Sediment Behind Klamath River Dams Not Harmful
On August 12, federal scientists released data indicating that sediment stored behind the Klamath River dams targeted for removal do not pose a threat to communities or the river. Scientists tested for mercury, PCBs, dioxins, and other harmful substances. You can read the data from the latest study here. This federal study confirms the findings of the 2006 California Coastal Conservancy analysis of reservoir sediments (PDF).
Contaminated sediments behind the Klamath dams have been a cause for concern, but the federal and state studies should put those concerns to rest. This positive result is an important piece of the comprehensive study being done by the federal government that will lead to a final decision on Klamath dam removal in 2012.

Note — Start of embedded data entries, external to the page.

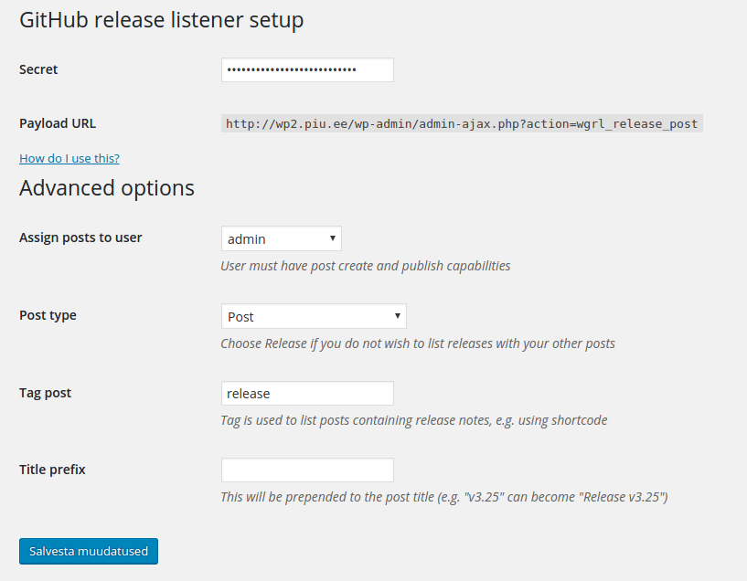The width and height of the screenshot is (747, 581).
Task: Click the Tag post label
Action: [45, 393]
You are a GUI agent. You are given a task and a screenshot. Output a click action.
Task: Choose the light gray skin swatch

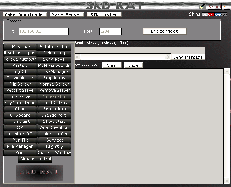205,14
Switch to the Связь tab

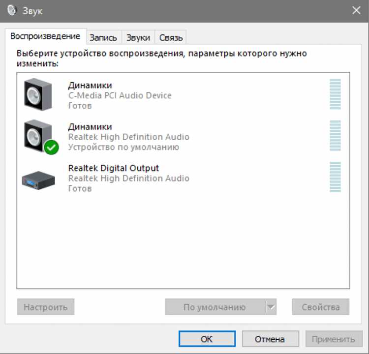click(171, 37)
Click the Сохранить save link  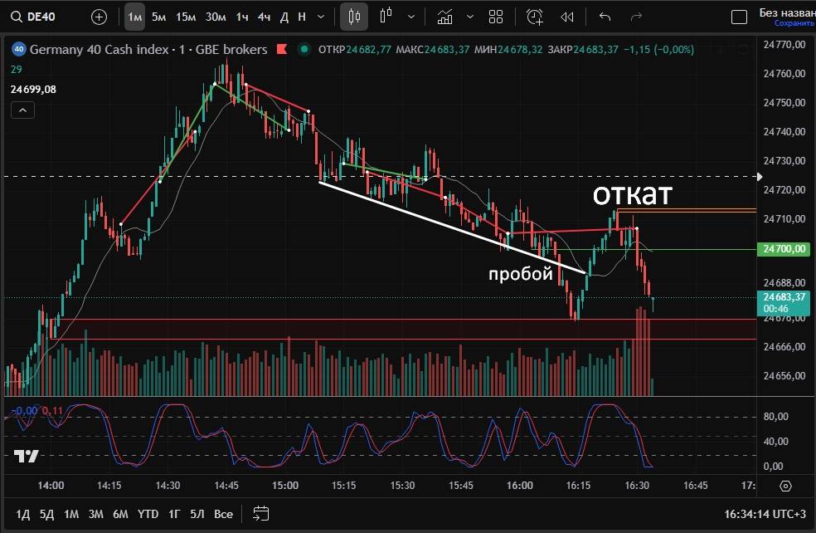(x=788, y=23)
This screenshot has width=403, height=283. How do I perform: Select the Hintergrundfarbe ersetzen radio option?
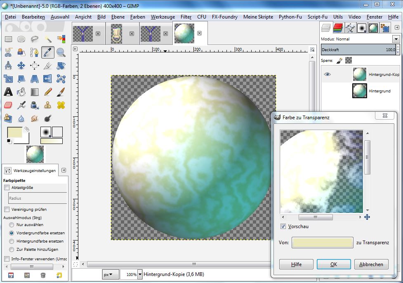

The dams will be removed as part of the two Klamath Restoration Agreements, which will also improve water security for Klamath Irrigation Project farmers, resolve some of the more contentious water rights disputes in the basin, and reintroduce salmon to their historic range upstream of the dams.
More than 55 dams were removed in 2009 across the US, and beginning in 2011, the two massive Elwha River dams will be removed in Washington. Contaminated sediments can complicate dam removal projects, but there are usually ways to manage the risks. In fact, the removal of Milltown Dam on the Clark Fork River in Montana involved successfully dealing with 6.6 million cubic yards of contaminated sediments.
American Rivers works for clean water for fish and wildlife, and recreation opportunities. The non-toxic sediment report supports our effort to remove the four Klamath Dams in order to restore salmon runs and river function in the Klamath River.